Zu viel Geld stinkt
ZIRKUS Europa
Es hat in der vergangenen Wochen reichlich Ärger gegeben um den großen Fußball. Das heißt, eigentlich eher um jenen Fußball, der sich selbst als groß empfindet, so groß, dass er die Kleinen nicht mehr mitspielen lassen mochte und dafür eine eigene Liga gründete. Das Projekt European Super League ist schnell in sich zusammengefallen, aber es wirkt auf kuriose Weise nach: Die Turbokapitalisten aus Italien, Spanien und vor allem England haben ihren Gegenspielern zu einem Imageschub verholfen, wie das keine noch so teure und ausgeklügelte Kampagne hätte schaffen können.

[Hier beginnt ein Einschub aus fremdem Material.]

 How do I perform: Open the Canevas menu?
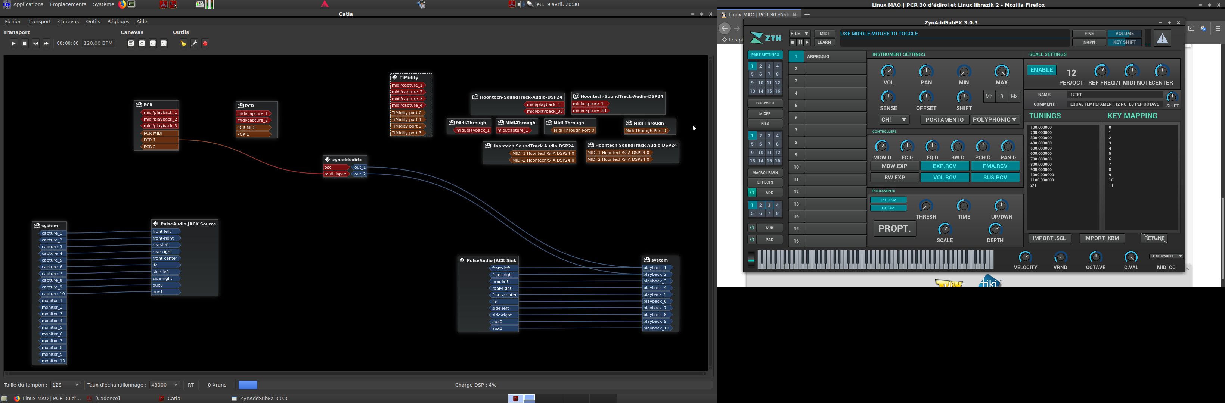68,21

Da ist zum Beispiel Alexander Čeferin. Der Slowene steht Europas Dachverband Uefa als Präsident vor und wollte schon mal das Finale der Champions League nach New York verlegen. Er hat seinen europäischen Zirkus gerade erst zu einer 36-er Liga aufgepumpt und plädiert in Coronazeiten für eine über den ganzen Kontinent verteilte EM - natürlich in gut gefüllten Stadien. Als ranghöchster Kämpfer gegen die Super League aber gibt Čeferin jetzt unwidersprochen den Robin Hood des Weltfußballs.
Sein Äquivalent auf Klubebene ist Paris Saint Germain. Jenes französische Startup, das mit aus arabischen Bohrtürmen gefördertem Geld seit Jahren um den Sieg in der Champions League und Zuneigung an der Basis spielt. Bisher mit überschaubarem Erfolg. Seit einer Woche aber zählt PSG zu den Guten, zu den Lordsiegelbewahrern des edlen Wettstreits. Das katarisch-französische Konsortium gehörte nämlich als einziges der vier Halbfinalisten des diesjährigen Königsklassenwettbewerbs nicht zum Kreis der Super-League-Gründer. Der vom katarischen Emir eingesetzte Klubpräsident Nasser Al-Khelaifi formulierte so schöne Sätze wie: »Fußball ist ein Spiel für alle.« Oder: »Als Verein sind wir eine Familie und Gemeinschaft, die von unseren Fans zusammengehalten wird.« In Vor-Super-League-Zeiten hätte er damit allgemeine Heiterkeit provoziert.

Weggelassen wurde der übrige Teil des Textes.